# Where to start ?



## tch7 (Oct 13, 2008)

We have just decided to make the move to Canada, so have been spending hours reading through pages of info on applying for visa’s, getting jobs and the correct producers that need to be followed, most of which then seen to result in a large fee. Are these genuine and is it the only way to apply or can you do it yourself? And are there any set rules to which forms you need to complete?


----------



## Bevdeforges (Nov 16, 2007)

Be sure you're looking at the Canadian government pages on visas (Welcome Page | Page d'accueil) and not those of the many immigration agencies. But applying for a visa is not free by any means, even when you do it for yourself.

It depends on your circumstances whether or not you will need assistance. If you fall into a skill group that is sought after in Canada, it's a waste of money to pay someone to fill out the paperwork for you. If you have "touchy" circumstances of any kind, an immigration agent can be worth his or her weight in gold.
Cheers,
Bev


----------



## tch7 (Oct 13, 2008)

Thanks,

Is there any way of finding out which the sought after jobs are in a certain area?

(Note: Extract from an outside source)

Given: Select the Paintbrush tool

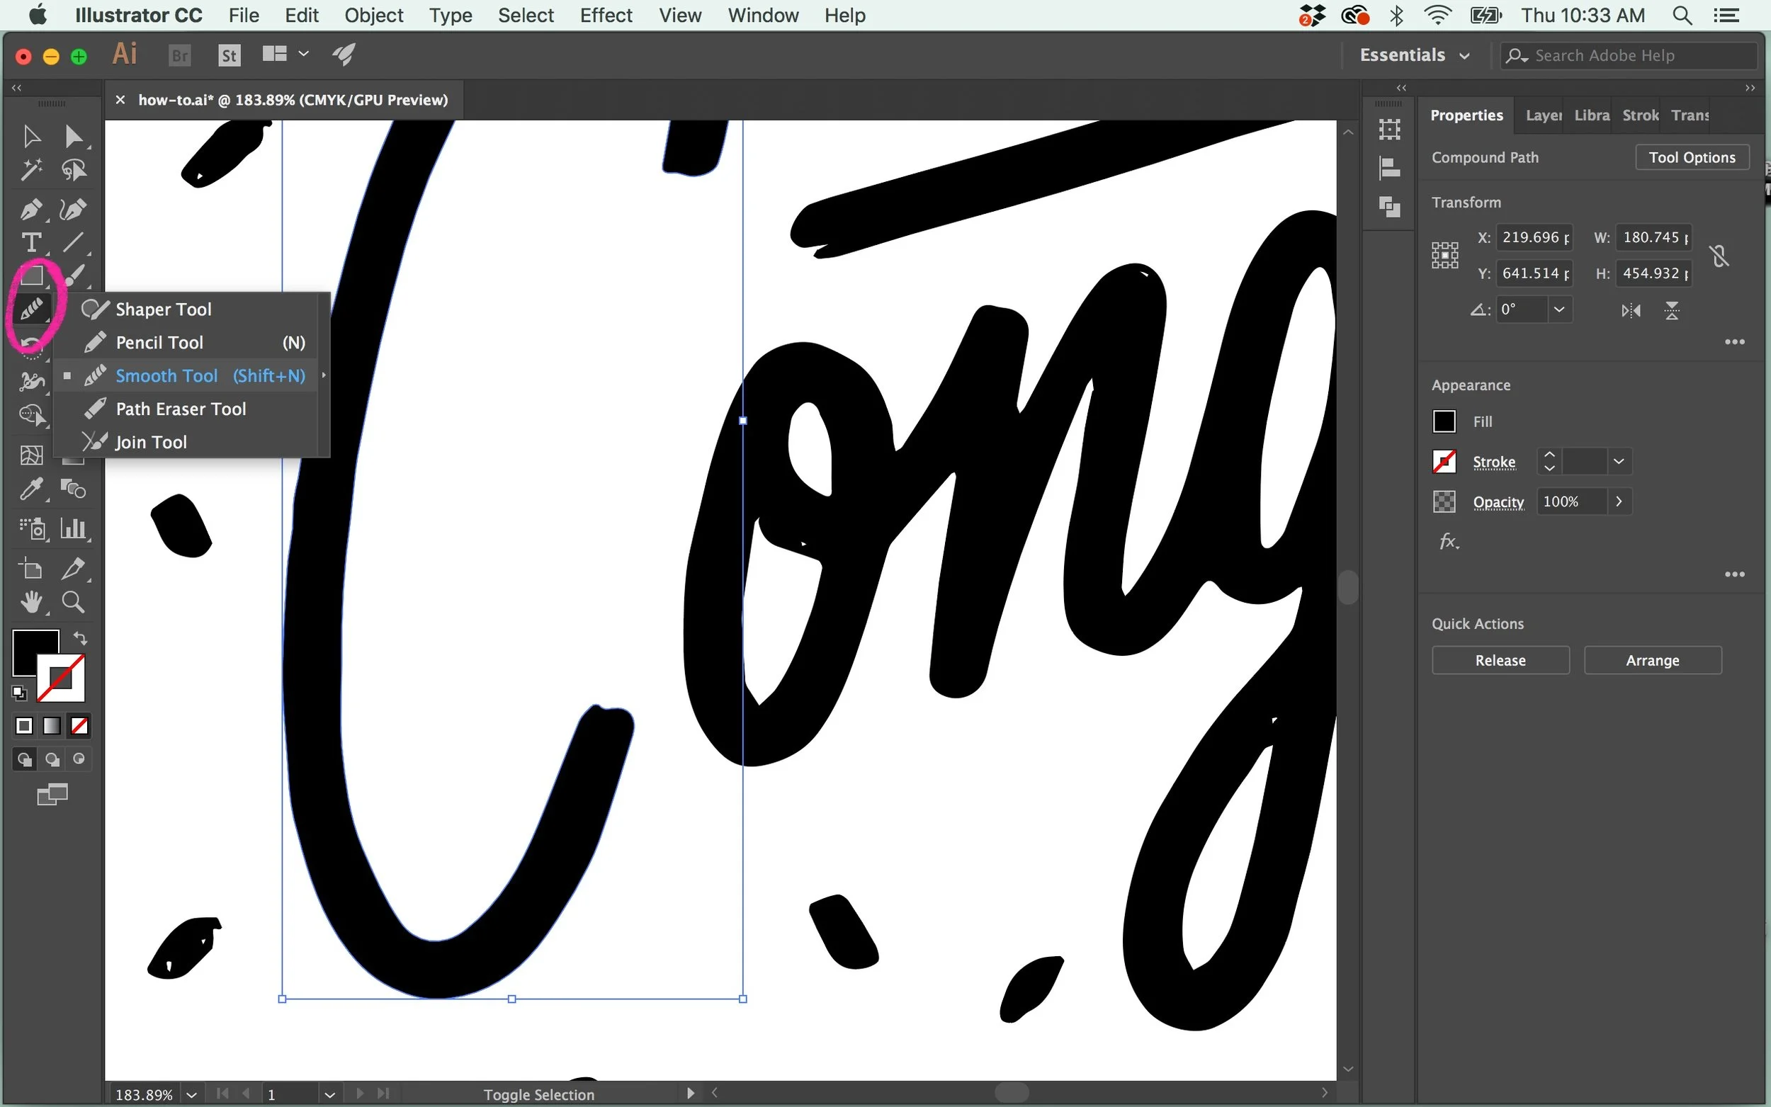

I’m in construction and the girlfriend is a primary teacher, we are hoping to move to the Calgary area, can you give any indication of job availability and the cost of living in this area?


----------



## Bevdeforges (Nov 16, 2007)

Other folks will have other ideas, but I usually check the job ads in the online newspapers for the area I'm interested in. It's a quick and dirty way to get an idea what sorts of job skills are in high demand (or not), though I realize not all employers advertise in the newspapers these days.
Cheers,
Bev


----------